Gay cop worries first Pride could be his last after Black Lives Matter calls for ban
Const. Chuck Krangle objected in an open letter to a float ban at Pride, as other police express desire to return to the parade.
It was a day of extreme emotions for Const. Chuck Krangle, a Toronto police officer and a former member of the Canadian Armed Forces.
Despite working in the city for eight years, Krangle, who is openly gay, had never been to Toronto’s Pride parade. But this year brought his chance to attend when he was assigned to work Sunday’s parade.
Krangle was blown away — by the spectacle, by the fun, and by the number of fellow officers taking part.

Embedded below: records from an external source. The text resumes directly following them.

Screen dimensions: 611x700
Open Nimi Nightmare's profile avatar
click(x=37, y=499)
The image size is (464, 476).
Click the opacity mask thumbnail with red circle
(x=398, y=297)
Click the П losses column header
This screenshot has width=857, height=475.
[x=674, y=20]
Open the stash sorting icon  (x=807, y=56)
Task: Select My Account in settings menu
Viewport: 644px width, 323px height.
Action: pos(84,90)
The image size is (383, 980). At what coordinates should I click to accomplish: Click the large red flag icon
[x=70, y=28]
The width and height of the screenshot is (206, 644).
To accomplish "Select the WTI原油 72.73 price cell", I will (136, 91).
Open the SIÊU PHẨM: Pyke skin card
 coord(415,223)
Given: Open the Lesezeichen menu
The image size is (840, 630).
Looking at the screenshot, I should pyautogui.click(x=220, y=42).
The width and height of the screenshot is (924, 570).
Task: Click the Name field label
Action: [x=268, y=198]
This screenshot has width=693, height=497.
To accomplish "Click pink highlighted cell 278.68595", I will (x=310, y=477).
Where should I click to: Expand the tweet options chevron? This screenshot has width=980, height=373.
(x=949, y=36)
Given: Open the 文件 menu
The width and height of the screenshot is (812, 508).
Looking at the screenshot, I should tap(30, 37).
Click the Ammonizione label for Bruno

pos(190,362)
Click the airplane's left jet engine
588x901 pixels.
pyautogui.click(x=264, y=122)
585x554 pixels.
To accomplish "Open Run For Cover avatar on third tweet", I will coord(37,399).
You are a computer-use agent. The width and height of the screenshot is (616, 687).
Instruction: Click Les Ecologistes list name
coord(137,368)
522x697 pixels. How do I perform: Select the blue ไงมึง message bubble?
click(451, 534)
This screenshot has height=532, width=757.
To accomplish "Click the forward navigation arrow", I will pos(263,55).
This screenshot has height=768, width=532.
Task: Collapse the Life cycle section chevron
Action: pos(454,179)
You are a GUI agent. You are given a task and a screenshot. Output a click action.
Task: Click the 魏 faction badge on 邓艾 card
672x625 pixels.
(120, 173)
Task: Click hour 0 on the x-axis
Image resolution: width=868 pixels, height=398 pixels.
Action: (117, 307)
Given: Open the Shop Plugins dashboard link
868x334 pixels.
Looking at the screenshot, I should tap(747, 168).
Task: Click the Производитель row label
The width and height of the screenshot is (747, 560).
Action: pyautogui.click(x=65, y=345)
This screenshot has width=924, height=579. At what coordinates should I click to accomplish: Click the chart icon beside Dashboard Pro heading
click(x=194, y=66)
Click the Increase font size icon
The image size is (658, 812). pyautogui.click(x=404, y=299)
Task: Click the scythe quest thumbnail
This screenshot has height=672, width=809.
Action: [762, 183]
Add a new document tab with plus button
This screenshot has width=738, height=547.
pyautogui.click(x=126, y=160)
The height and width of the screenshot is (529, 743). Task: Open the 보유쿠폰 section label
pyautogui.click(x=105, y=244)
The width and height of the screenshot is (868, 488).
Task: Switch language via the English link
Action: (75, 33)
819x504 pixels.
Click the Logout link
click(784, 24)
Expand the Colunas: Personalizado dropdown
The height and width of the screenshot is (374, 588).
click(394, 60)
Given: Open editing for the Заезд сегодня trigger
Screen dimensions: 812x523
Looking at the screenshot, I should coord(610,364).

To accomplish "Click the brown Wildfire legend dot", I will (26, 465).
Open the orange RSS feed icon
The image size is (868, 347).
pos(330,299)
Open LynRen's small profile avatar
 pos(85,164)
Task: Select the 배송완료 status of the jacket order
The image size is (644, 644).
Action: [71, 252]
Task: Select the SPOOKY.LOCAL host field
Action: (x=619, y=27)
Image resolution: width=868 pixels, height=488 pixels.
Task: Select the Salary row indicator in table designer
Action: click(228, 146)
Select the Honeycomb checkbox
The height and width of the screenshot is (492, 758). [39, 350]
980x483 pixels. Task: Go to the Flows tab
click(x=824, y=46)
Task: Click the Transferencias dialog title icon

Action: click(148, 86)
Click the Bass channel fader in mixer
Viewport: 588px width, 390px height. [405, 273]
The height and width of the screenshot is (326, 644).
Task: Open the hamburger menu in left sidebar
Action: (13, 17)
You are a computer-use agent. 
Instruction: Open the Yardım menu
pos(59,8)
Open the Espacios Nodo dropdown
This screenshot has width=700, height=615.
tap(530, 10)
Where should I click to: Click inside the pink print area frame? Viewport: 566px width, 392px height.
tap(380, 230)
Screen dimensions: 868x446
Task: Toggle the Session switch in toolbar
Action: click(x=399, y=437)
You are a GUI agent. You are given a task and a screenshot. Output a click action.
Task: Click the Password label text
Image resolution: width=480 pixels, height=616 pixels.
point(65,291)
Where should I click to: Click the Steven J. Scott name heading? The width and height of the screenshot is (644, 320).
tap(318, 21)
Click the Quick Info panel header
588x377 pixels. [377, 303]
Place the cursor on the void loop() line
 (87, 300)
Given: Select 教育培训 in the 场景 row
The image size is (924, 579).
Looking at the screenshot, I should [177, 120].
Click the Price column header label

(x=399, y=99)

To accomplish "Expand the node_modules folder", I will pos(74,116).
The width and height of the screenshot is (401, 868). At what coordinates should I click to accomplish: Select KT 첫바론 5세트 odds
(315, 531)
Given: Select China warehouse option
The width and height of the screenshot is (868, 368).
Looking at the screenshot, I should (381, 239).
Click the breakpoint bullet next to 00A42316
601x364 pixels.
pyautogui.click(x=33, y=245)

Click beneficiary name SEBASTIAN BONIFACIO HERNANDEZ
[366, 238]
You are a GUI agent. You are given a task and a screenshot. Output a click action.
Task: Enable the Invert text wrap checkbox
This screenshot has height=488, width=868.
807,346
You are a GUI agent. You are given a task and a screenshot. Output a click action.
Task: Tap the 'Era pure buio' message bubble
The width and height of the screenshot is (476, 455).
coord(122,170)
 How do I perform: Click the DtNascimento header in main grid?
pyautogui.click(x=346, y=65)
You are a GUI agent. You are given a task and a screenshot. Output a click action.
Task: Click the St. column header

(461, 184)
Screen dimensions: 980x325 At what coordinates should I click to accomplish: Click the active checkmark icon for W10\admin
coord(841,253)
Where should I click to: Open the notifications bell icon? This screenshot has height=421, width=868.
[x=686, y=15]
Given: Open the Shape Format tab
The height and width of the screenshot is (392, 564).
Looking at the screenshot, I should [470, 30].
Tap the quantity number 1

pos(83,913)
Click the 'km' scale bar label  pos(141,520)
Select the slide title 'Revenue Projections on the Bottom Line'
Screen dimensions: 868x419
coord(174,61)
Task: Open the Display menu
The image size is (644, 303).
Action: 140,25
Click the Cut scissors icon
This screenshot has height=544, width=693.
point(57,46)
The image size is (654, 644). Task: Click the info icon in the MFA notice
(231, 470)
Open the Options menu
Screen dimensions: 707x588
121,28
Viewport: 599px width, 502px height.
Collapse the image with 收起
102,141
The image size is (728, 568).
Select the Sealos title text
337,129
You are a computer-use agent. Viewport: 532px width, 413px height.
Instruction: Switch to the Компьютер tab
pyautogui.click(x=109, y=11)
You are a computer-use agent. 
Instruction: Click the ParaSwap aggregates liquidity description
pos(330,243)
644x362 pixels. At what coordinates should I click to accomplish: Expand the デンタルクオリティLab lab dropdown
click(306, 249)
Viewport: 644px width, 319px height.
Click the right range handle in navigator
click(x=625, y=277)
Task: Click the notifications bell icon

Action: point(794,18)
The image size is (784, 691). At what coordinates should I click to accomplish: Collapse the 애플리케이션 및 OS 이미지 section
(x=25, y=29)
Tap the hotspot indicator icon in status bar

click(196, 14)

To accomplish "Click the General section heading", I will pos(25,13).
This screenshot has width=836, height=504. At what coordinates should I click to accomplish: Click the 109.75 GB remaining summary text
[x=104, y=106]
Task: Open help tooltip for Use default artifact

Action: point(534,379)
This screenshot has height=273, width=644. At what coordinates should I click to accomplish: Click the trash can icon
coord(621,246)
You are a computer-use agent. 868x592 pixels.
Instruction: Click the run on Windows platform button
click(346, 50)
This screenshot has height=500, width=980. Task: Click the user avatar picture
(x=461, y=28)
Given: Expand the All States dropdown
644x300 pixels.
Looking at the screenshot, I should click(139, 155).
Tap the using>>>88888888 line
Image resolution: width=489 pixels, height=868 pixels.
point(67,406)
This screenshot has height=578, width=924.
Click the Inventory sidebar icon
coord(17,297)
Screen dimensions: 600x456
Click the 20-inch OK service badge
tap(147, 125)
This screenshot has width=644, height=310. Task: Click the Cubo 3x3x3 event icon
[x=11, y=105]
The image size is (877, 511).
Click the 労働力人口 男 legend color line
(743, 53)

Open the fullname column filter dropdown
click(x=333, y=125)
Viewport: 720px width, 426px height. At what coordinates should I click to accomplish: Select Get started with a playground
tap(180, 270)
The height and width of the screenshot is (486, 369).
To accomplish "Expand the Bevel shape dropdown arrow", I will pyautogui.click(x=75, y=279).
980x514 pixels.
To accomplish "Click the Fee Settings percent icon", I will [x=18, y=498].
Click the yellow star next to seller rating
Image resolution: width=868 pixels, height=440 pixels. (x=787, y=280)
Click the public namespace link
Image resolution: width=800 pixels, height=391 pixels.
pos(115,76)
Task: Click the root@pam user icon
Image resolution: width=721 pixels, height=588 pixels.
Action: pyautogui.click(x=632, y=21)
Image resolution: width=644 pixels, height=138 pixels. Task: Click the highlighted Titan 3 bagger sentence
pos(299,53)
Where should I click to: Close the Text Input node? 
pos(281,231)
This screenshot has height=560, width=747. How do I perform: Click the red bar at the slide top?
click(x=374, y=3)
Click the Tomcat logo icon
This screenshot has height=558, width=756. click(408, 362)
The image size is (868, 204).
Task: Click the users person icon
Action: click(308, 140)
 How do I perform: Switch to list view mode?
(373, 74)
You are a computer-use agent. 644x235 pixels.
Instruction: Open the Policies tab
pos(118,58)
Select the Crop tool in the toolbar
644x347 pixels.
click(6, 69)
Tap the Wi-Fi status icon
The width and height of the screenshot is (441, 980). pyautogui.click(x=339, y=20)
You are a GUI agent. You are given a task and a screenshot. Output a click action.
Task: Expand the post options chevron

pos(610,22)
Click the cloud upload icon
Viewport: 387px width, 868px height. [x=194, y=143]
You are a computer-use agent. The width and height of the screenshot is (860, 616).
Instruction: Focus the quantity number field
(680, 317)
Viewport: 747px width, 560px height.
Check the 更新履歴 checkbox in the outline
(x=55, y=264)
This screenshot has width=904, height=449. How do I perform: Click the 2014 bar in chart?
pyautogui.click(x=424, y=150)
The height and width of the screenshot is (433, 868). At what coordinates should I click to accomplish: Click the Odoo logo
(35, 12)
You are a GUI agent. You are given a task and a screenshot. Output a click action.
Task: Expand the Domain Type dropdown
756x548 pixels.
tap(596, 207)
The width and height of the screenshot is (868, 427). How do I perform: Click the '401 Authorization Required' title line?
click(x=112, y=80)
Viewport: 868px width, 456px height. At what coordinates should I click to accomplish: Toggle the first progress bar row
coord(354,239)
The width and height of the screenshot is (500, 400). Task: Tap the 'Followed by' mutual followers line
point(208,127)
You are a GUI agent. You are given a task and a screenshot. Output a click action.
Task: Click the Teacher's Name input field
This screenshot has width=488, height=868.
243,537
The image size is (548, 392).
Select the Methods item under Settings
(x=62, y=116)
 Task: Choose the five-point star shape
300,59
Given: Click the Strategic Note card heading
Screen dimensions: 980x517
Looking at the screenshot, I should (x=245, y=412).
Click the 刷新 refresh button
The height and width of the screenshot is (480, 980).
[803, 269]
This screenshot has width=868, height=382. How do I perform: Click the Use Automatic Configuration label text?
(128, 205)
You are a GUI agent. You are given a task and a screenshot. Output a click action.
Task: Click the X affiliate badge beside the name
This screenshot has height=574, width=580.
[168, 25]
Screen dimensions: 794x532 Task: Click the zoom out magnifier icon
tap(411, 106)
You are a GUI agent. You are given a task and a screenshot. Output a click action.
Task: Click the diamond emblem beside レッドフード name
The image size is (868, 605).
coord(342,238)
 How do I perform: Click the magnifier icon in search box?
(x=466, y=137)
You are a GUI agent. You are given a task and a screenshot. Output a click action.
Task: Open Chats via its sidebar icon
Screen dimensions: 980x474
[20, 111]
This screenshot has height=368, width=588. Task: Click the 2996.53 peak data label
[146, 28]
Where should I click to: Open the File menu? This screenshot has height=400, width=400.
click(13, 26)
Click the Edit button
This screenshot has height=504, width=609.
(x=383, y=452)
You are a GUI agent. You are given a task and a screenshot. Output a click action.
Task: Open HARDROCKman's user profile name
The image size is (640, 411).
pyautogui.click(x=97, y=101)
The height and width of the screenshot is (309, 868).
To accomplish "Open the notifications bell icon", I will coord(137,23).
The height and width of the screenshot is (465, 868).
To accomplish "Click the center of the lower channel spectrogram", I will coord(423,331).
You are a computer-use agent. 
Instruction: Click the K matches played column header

“I was like ‘woah, what a coming together,’ ” Krangle, 30, said in an interview. “I had no idea that there were that many cops that march in this, from all different agencies,” he said, adding that one of the highlights was speaking with Toronto police chief and parade-goer Mark Saunders.
But by the time Krangle, who is a community response officer, finished his shift, there had been a change in tone: following a mid-parade protest by members of Black Lives Matter Toronto, Pride organizers seemed to agree to make a number of changes to improve the event — including banning police floats and booths. (Pride executive director Mathieu Chantelois said Monday that his signing of the demands was not binding on Pride.)
Having just participated in his first Pride, Krangle worried it might be his last. The move prompted the officer to pen an open letter to Pride Toronto, expressing his concerns about keeping officers like him from visibly participating.
“I do not speak for the police, and I do not speak for the LGBTQ community. I speak as an individual, one who saw his first PRIDE, only to be excluded from the next,” Krangle wrote in his letter. “Exclusion does not promote inclusion.”